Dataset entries
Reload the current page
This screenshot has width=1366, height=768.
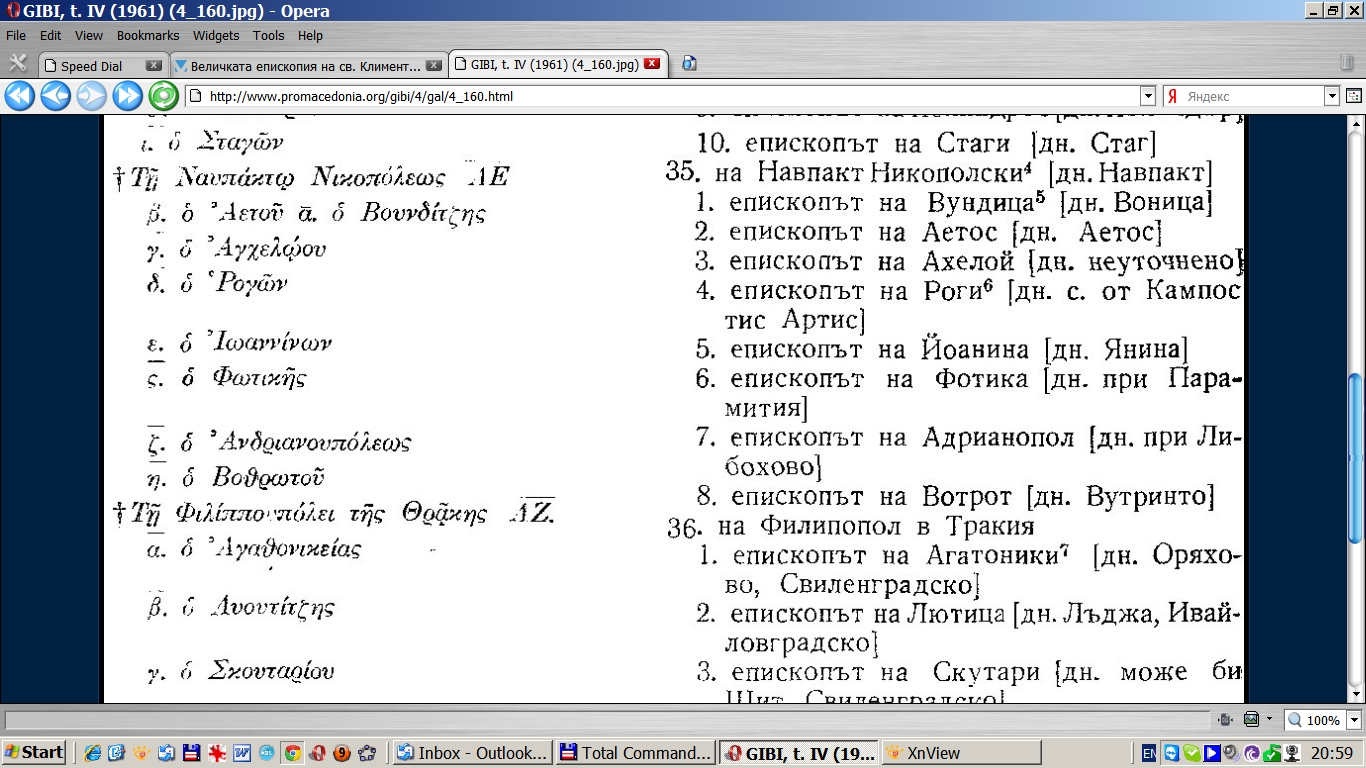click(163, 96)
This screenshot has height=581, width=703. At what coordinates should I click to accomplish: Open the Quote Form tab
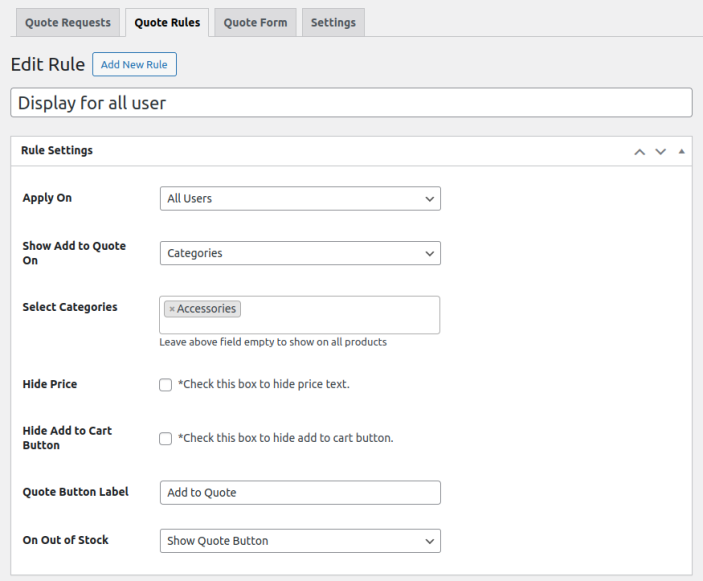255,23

§ **About this exercise**
No pictures should appear in the copy. Print exactly the lines above from the line containing "This screenshot has height=581, width=703." through the last line of the data.

§ **Answer box**
This screenshot has height=581, width=703. At what coordinates should I click to accomplish: Open the Quote Form tab
255,23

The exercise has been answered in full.